### WHAT YOU HAVE TO DO:
Write out the complete data exactly as written.
AVAILABLE RECORDS Start Marker
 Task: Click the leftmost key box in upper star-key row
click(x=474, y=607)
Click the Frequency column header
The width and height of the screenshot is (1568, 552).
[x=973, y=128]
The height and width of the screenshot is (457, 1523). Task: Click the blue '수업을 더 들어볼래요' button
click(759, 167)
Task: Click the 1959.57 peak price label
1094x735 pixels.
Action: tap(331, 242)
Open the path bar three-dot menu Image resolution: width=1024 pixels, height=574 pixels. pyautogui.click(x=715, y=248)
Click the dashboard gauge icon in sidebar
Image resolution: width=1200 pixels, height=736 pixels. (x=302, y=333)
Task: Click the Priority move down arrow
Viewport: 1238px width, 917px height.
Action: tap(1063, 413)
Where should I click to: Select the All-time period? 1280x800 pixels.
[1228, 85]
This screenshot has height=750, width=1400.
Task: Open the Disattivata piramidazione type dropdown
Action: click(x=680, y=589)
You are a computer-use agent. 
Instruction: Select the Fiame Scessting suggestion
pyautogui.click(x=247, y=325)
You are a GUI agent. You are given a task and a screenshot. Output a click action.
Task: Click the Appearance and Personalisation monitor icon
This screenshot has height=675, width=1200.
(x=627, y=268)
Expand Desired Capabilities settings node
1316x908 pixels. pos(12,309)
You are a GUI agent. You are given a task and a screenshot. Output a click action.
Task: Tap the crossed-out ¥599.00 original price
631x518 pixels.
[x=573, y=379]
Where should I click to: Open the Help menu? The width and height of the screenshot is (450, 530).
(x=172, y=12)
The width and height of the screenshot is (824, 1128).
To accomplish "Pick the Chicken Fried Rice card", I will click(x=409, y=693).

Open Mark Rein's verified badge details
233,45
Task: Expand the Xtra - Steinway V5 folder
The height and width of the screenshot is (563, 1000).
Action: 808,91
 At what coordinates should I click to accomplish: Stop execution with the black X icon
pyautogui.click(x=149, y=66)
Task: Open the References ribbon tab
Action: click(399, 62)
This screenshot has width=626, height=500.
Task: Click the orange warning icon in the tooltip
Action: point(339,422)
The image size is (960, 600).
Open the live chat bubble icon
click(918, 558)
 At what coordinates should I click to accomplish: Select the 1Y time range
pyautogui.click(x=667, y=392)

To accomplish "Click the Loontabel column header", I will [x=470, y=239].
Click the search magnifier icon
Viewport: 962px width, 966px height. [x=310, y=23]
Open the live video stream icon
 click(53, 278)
AVAILABLE RECORDS End Marker
### EXPECTED ANSWER:
 Task: Click the leftmost key box in upper star-key row
click(x=474, y=607)
Click the Frequency column header
The width and height of the screenshot is (1568, 552).
[x=973, y=128]
The height and width of the screenshot is (457, 1523). Task: Click the blue '수업을 더 들어볼래요' button
click(759, 167)
Task: Click the 1959.57 peak price label
1094x735 pixels.
Action: tap(331, 242)
Open the path bar three-dot menu Image resolution: width=1024 pixels, height=574 pixels. pyautogui.click(x=715, y=248)
Click the dashboard gauge icon in sidebar
Image resolution: width=1200 pixels, height=736 pixels. (x=302, y=333)
Task: Click the Priority move down arrow
Viewport: 1238px width, 917px height.
Action: tap(1063, 413)
Where should I click to: Select the All-time period? 1280x800 pixels.
[1228, 85]
This screenshot has height=750, width=1400.
Task: Open the Disattivata piramidazione type dropdown
Action: click(x=680, y=589)
You are a computer-use agent. 
Instruction: Select the Fiame Scessting suggestion
pyautogui.click(x=247, y=325)
You are a GUI agent. You are given a task and a screenshot. Output a click action.
Task: Click the Appearance and Personalisation monitor icon
This screenshot has height=675, width=1200.
(x=627, y=268)
Expand Desired Capabilities settings node
1316x908 pixels. pos(12,309)
You are a GUI agent. You are given a task and a screenshot. Output a click action.
Task: Tap the crossed-out ¥599.00 original price
631x518 pixels.
[x=573, y=379]
Where should I click to: Open the Help menu? The width and height of the screenshot is (450, 530).
(x=172, y=12)
The width and height of the screenshot is (824, 1128).
To accomplish "Pick the Chicken Fried Rice card", I will click(x=409, y=693).

Open Mark Rein's verified badge details
233,45
Task: Expand the Xtra - Steinway V5 folder
The height and width of the screenshot is (563, 1000).
Action: 808,91
 At what coordinates should I click to accomplish: Stop execution with the black X icon
pyautogui.click(x=149, y=66)
Task: Open the References ribbon tab
Action: click(399, 62)
This screenshot has width=626, height=500.
Task: Click the orange warning icon in the tooltip
Action: point(339,422)
The image size is (960, 600).
Open the live chat bubble icon
click(918, 558)
 At what coordinates should I click to accomplish: Select the 1Y time range
pyautogui.click(x=667, y=392)

To accomplish "Click the Loontabel column header", I will [x=470, y=239].
Click the search magnifier icon
Viewport: 962px width, 966px height. [x=310, y=23]
Open the live video stream icon
 click(53, 278)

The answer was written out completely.